* **Data provided**:

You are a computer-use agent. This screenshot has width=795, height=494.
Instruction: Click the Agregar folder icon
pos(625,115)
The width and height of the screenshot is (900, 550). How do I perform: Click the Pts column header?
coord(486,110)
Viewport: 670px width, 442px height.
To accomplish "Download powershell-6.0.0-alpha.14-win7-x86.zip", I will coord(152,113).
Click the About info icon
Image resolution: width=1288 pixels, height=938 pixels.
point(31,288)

--

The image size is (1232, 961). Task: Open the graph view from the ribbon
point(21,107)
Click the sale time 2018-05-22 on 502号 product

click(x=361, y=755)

* **Stated exercise**: Copy out again, unchanged, the stretch of rows from the line containing "Click the About info icon" through the line containing "point(31,288)".

* **Result of the exercise**:
Click the About info icon
Image resolution: width=1288 pixels, height=938 pixels.
point(31,288)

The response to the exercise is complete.